名目尺度を点記号で表現する場合、形、方向といった視覚変数は大変有効です。しかしそれと同等、或いはそれ以上に有効なのが、彩色でしょう。色相を変えただけで簡単に区分できるようになり、見た目にも美しい地図が出来上がります。

主題を表す点記号は、往々にしてそれほど大きくありません。ですから彩色で目立たせるのは大変効果的です。デジタルマップの作成であれば、彩色は必須アイテムであり、ビビッド、ブライト、ストロングといったクラスターから選べば、かなりはっきりと区分けすることが出来ます。

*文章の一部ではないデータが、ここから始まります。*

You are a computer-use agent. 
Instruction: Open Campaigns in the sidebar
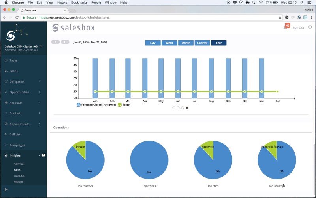click(17, 145)
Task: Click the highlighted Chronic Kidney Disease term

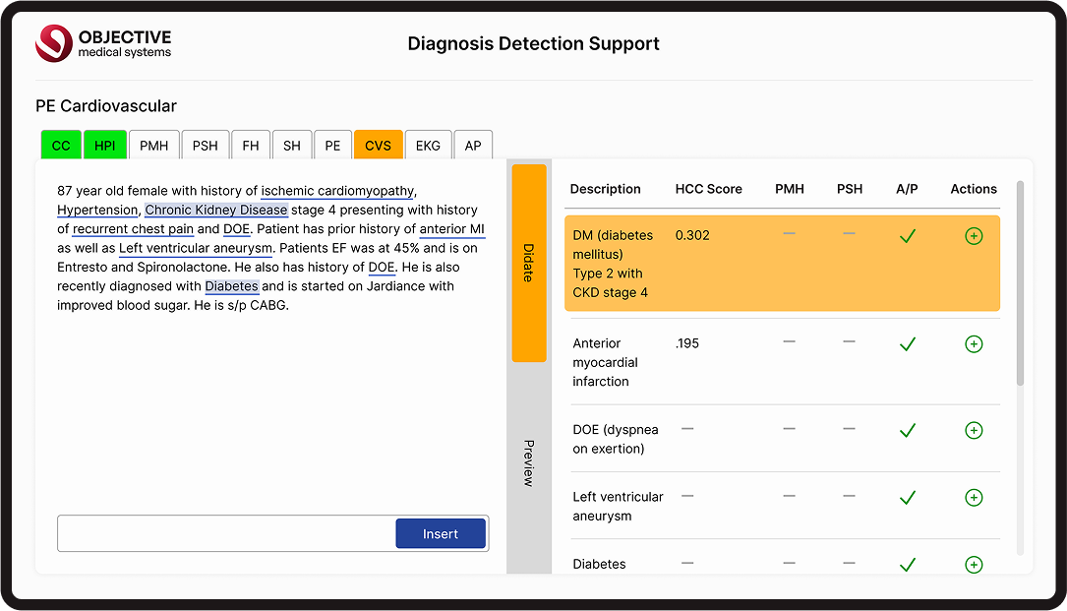Action: [x=216, y=210]
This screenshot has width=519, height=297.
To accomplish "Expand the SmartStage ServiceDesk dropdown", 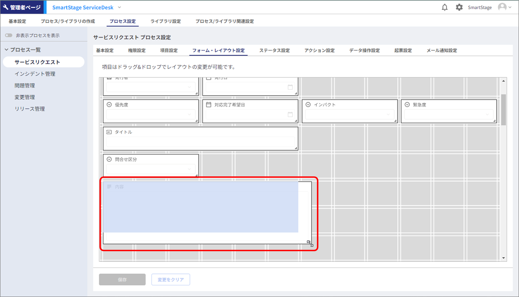I will (119, 7).
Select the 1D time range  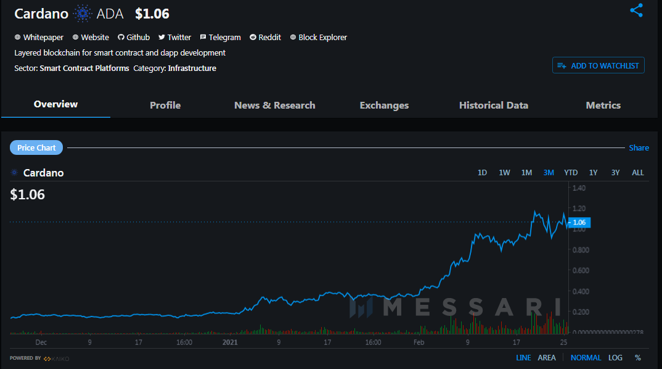click(482, 173)
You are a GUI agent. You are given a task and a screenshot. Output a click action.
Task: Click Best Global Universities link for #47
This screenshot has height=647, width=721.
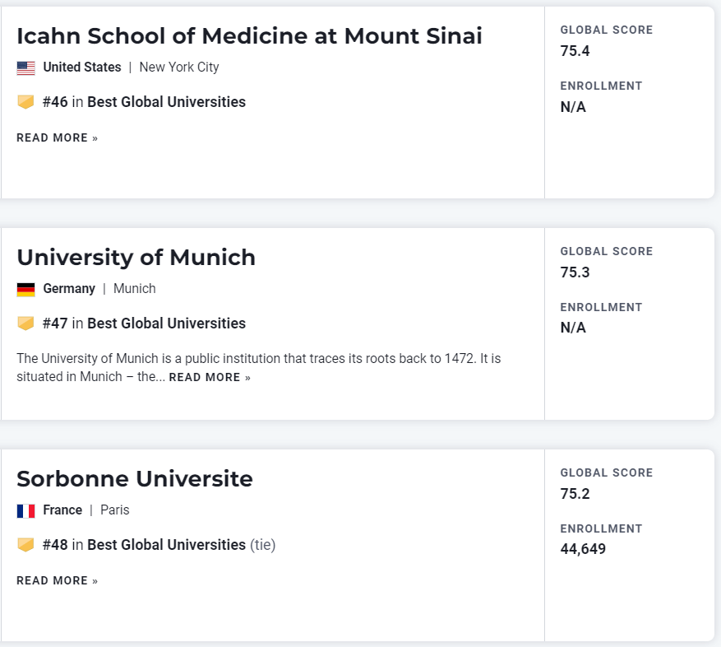pyautogui.click(x=166, y=324)
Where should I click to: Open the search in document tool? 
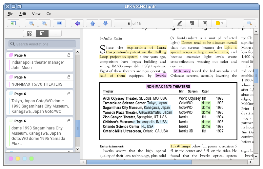(249, 23)
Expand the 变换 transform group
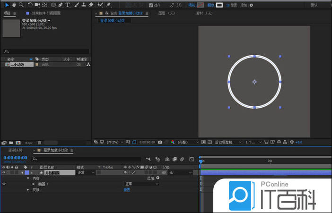 pos(28,189)
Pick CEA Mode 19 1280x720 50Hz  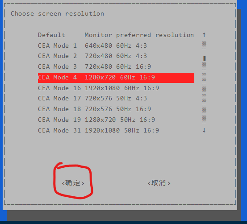tap(116, 120)
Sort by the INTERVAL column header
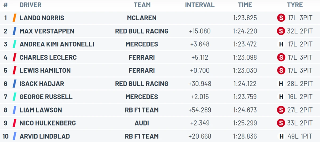The height and width of the screenshot is (142, 320). point(200,5)
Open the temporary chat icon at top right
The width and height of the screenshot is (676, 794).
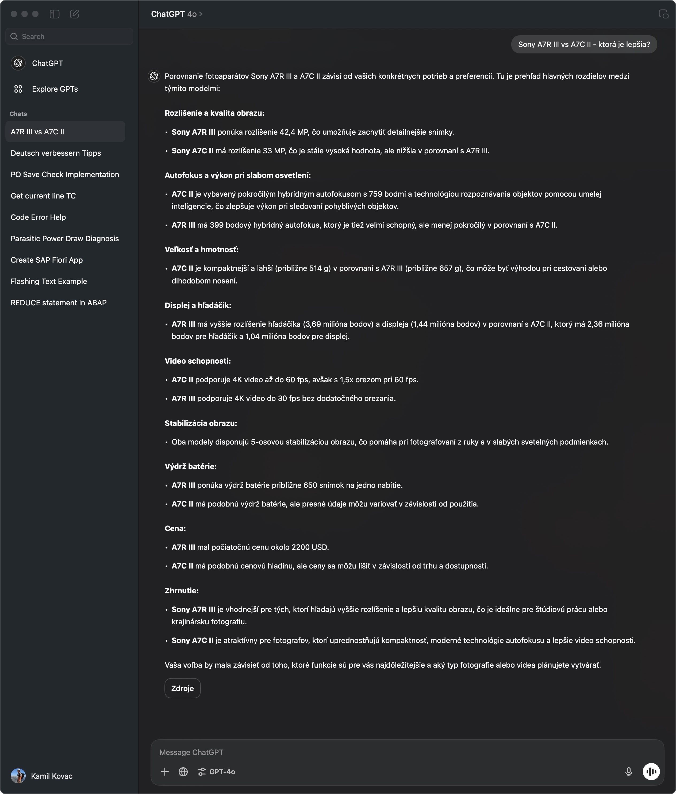point(663,14)
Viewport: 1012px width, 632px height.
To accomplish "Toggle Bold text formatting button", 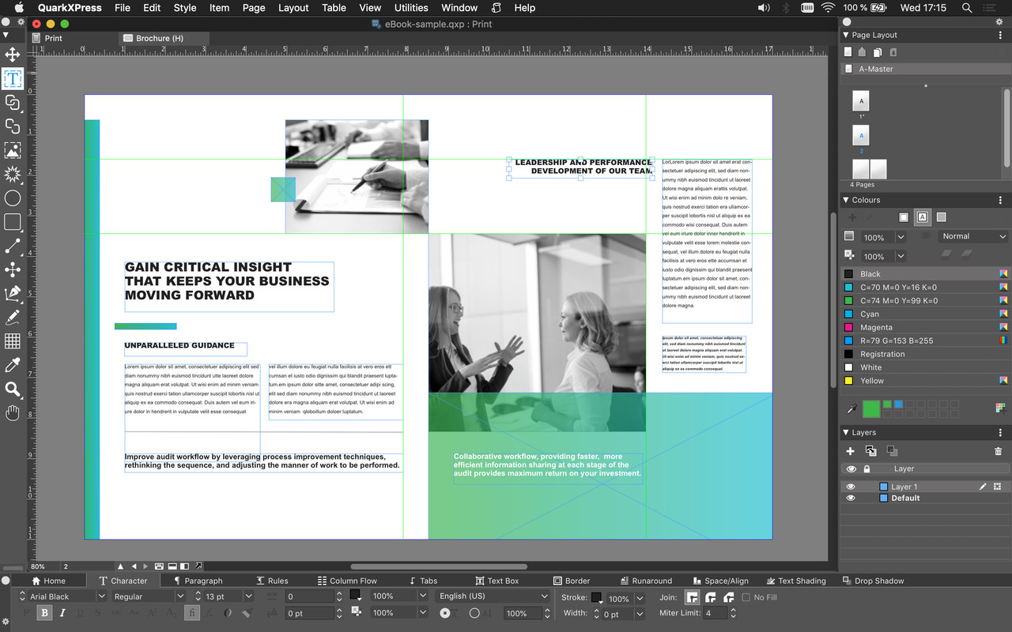I will point(44,613).
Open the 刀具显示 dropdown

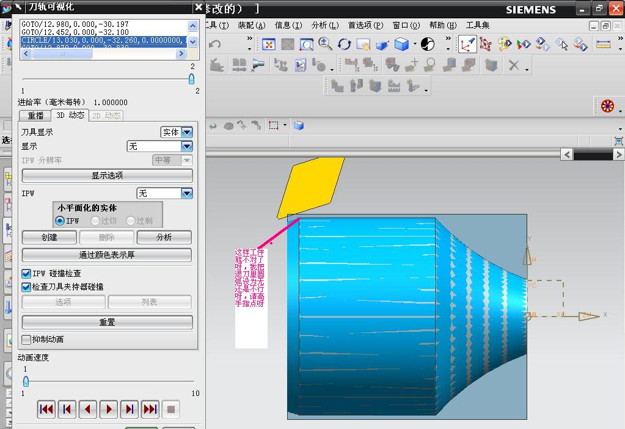point(186,132)
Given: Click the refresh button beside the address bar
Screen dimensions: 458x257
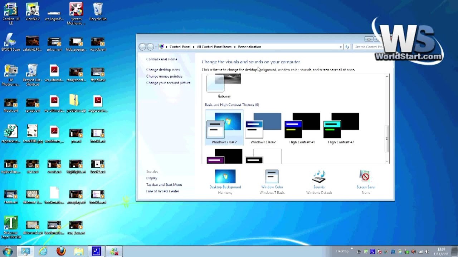Looking at the screenshot, I should [347, 47].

特に強調したい記号がある時は、明度と彩度を他の記号よりも目立つものに切り替えるだけで済みます。順序尺度を点記号で表現する場合も、彩色は有効です。順序尺度の内、大きさの代用にはならないものの、段階区分した、事実上の定性データであれば、それにスペクトル順序を当て嵌めて表現することができます。

スペクトル順序であれば違いがはっきりしているので見分けがつきますが、任意の色の明度単独で表現しようとすれば、失敗するかもしれません。というのも、明度で表現できる段階は限られており、実用に向かないからです。

紙やモニタも質の良いものを準備しなければならず、明度単独では経済的にも負担の大きい表現方法です。なお比例尺度を点記号で表現する場合、基本的には彩色で代用することが出来ません。名目尺度を線記号で表現するケースを考えてみましょう。

こちらも点記号と同様、彩色で代用することが出来ます。色相を変えて表現するのが基本で、補助的に明度、彩度を利用することがあります。順序尺度の線記号についても、スペクトルの順序を利用して彩色すればよいでしょう。

定量データであれば、線記号の太さで表現できる一方、色で代用することはできません。但し、データを段階化すれば、その段階を彩色することは可能です。